The EPA standard of 100 parts per billion measures all types of chromium in public drinking water and does not set a separate limit for chromium-6. Another form included in the EPA standard, chromium-3, is found naturally at low levels in foods.
The report released by EWG used a much stricter public health goal of 0.02 parts per billion recommended by the California Environmental Protection Agency. According to the California EPA, “for every million people who drink two liters of water with that level of chromium-6 daily for 70 years, no more than one person would be expected to develop cancer from exposure to chromium-6."
“Americans deserve to know if there are potentially harmful levels of a cancer-causing chemical in their tap water,” David Andrews, a senior scientist at EWG and co-author of the report, said in a statement. “But the test results on the EPA's website are hard to find and even harder to understand. So we compiled and sorted the data, and we found that the scope of the contamination is startling. It's long past time for the EPA to take action to protect Americans from chromium-6.”
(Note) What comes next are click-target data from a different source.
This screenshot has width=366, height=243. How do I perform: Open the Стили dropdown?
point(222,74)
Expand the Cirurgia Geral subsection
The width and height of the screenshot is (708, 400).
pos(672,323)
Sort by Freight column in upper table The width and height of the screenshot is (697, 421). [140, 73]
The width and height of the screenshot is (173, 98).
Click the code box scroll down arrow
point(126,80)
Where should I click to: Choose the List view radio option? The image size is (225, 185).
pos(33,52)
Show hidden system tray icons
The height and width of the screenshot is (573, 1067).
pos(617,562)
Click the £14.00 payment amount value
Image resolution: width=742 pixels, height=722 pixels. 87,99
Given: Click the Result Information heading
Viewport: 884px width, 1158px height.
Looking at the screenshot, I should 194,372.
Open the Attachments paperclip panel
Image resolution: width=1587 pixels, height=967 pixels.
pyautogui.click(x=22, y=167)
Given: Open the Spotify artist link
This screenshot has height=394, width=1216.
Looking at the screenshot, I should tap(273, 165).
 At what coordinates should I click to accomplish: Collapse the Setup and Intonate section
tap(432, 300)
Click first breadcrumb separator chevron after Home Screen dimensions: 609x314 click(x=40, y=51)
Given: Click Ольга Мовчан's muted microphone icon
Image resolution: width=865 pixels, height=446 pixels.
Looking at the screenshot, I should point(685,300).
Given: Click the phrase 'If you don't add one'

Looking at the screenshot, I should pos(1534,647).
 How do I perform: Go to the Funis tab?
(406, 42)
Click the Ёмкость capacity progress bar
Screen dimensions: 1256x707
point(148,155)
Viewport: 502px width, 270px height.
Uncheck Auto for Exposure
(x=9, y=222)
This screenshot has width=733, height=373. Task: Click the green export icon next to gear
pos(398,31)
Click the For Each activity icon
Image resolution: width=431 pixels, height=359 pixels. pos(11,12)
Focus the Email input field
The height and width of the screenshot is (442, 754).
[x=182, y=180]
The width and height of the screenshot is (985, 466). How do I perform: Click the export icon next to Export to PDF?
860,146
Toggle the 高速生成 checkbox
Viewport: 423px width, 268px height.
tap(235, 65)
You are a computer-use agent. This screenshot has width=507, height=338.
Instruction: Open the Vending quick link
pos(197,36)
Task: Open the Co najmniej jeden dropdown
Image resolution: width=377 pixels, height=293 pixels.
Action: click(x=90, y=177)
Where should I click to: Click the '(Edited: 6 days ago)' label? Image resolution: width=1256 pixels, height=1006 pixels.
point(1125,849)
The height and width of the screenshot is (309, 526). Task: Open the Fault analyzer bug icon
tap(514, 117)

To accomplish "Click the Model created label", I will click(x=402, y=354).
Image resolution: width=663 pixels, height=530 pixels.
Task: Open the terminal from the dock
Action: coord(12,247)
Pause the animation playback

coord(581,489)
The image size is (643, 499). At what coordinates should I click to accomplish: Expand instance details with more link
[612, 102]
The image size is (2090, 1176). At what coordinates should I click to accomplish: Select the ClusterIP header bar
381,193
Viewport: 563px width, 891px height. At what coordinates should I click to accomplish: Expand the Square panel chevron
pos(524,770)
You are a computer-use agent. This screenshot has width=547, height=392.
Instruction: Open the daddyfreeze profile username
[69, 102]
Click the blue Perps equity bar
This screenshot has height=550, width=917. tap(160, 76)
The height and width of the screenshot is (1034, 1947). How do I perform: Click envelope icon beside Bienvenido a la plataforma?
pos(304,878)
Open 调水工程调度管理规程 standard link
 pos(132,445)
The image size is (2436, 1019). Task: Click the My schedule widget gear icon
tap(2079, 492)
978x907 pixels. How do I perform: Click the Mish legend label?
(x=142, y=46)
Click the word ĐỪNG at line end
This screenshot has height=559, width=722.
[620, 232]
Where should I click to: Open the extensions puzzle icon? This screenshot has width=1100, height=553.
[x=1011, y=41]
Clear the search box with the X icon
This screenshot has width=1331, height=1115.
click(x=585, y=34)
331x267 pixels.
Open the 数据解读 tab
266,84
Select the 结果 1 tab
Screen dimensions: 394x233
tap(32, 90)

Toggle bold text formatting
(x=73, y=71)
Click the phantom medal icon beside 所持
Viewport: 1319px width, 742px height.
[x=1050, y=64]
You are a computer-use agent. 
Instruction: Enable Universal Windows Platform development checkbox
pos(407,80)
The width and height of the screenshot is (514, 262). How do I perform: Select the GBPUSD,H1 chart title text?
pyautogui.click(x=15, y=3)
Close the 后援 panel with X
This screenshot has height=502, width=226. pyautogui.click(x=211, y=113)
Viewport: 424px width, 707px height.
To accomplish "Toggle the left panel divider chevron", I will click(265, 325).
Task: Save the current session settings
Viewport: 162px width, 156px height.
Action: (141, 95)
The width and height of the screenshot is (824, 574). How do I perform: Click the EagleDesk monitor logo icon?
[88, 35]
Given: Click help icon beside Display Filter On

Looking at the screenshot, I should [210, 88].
The EPA has authority over the nation's drinking water and started looking at the health effects of chromium-6 in 2008. The EWG report alleges that the agency has taken too long to decide if a rule is needed to regulate chromium-6.
The EPA said in a statement today that it is evaluating the possible health effects from hexavalent chromium as part of the agency's risk assessment process for chemicals found in the environment. A version of that assessment is expected to be released to the public next year.
"Ensuring safe drinking water for all Americans is a top priority for EPA," an EPA representative said in a statement. "The agency has taken many actions to improve information on chromium and its potential health risks in drinking water. EPA and states are responsible for ensuring that public water systems are in compliance with the current standard for total chromium."
It's unclear why levels of chromium 6 are higher in some places than others. It can be a result of runoff from industrial operations but it can also be naturally higher in certain parts of the country, according to experts.